1. Know precisely where you are now. The first step in devising an effective and comprehensive privacy policy is reviewing what privacy parameters may already be in place. Check out what sort of data you collect, how it's gathered, where and how it's stored, and other elements pertaining to personal information. Do you use cookies, for example, for those who visit your Web site? Find out who in your company is gathering private information, and who all has access to it, says Mark Merkow, author of "The E-Privacy Imperative: Protect Your Customers' Internet Privacy and Ensure Your Company's Survival in the Electronic Age." "Who controls it and is it shared or disclosed to third parties in any way?"

2. Determine upfront what statutes may apply. What you put into your privacy policy may not be exclusively up to you. As the public's concern over privacy has grown, so have the number of formal government regulations dictating what elements certain privacy policies have to contain. If, for instance, your business deals in health care, you likely are required to comply with The Health Insurance Portability and Accountability Act of 1996 (HIPAA). See this site for more details. Likewise, if you're involved in financial matters, the Gramm-Leach-Bliley Act may mandate certain financial privacy requirements (do a search on the Federal Trade Commission site for more information). "Given the growing concern about privacy in America, there are more and more statutory requirements that define what certain privacy policies have to have in them," says David Simon, founder and president of WeComply, a Mt. Kisco, N.Y., company that offers employee training on privacy issues.

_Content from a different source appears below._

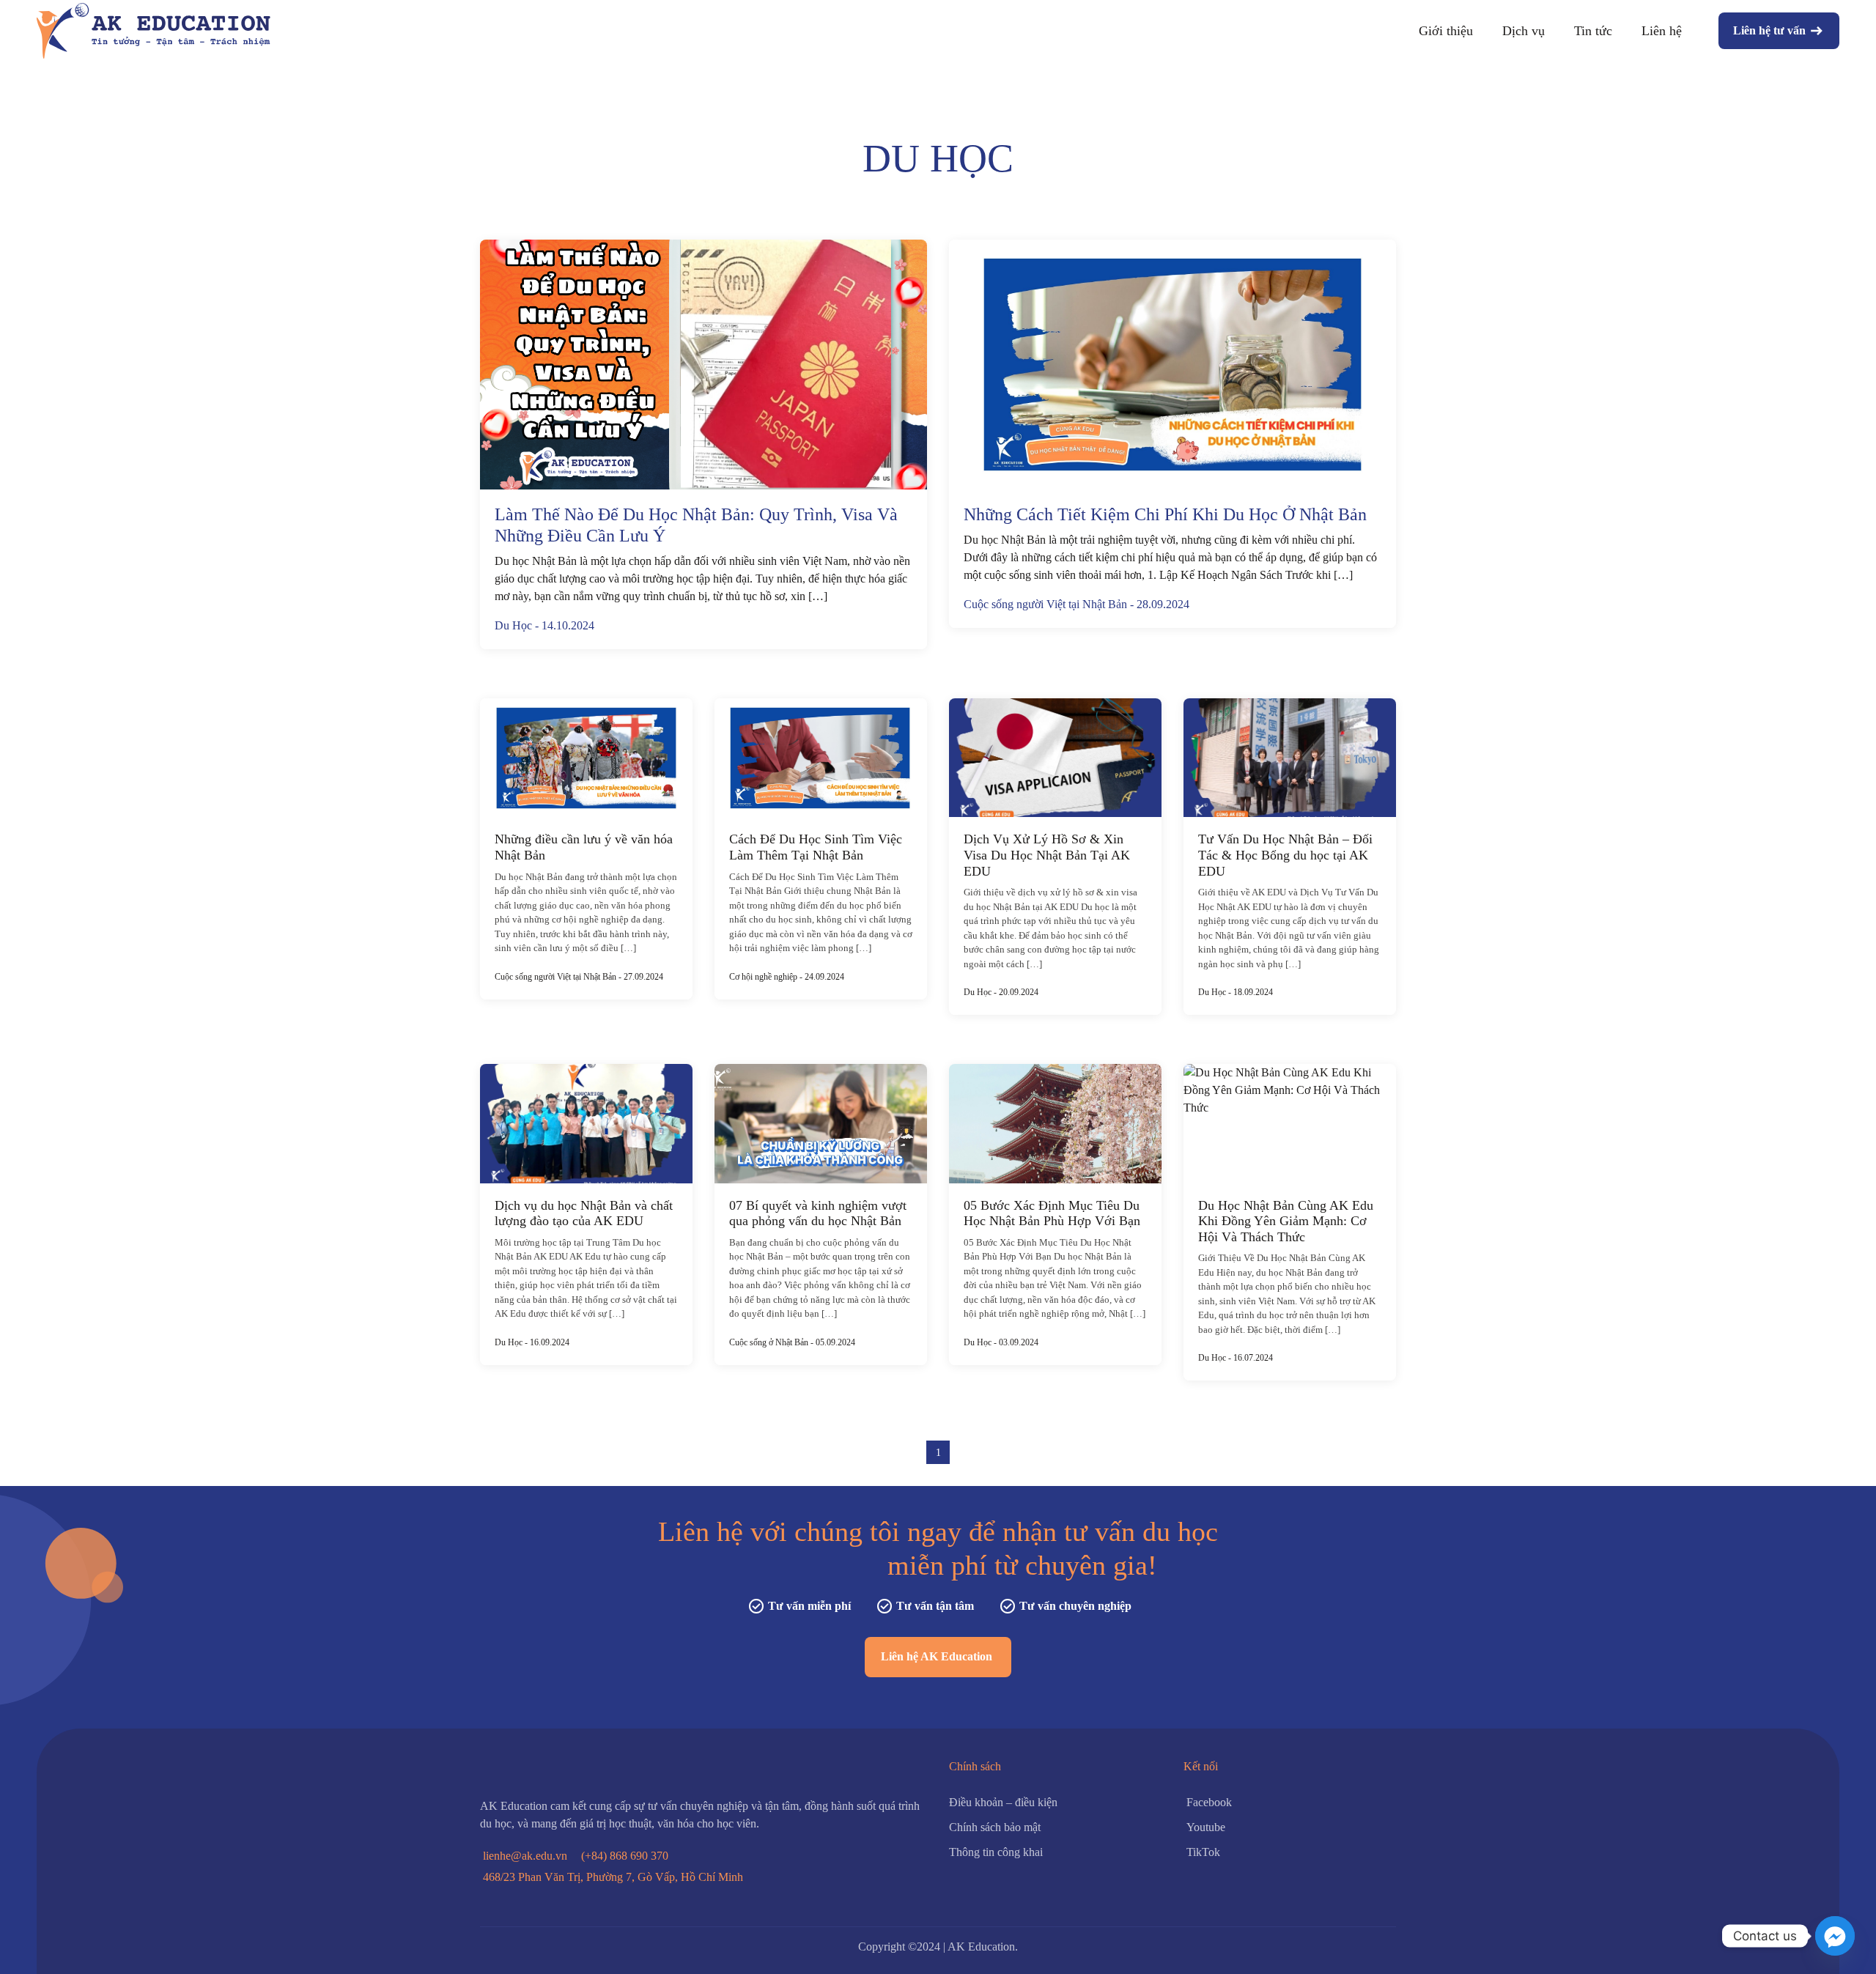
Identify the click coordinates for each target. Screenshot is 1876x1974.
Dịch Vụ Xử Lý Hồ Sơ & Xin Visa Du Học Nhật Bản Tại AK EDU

3. Give your customer specifics on how you will use their information. Tackle those issues that you're not obligated to mention " but are in your best interest to raise. As Harold Krent, dean and professor at the Chicago-Kent College of Law puts it, "There's certain information that it's strategically important to relay." Although privacy policies will differ significantly from one business to the next, here's a brief checklist of issues you should take into consideration:

4. Get an attorney or privacy specialist, if necessary, to draft or review your policy. Once you have a sense of what you want to include " and what you legally must include " in a privacy policy, start putting something on paper. You can try drawing up a privacy policy yourself " if you opt for this, it's prudent to have an attorney or an expert on privacy matters review it for potential holes. Likewise, you can hand off the task to a lawyer or privacy specialist. Additionally, don't forget the Internet for guidance on policy matters. For instance, TRUSTe and the Better Business Bureau offer useful guidelines of what sort of content you may wish to consider for your privacy policy.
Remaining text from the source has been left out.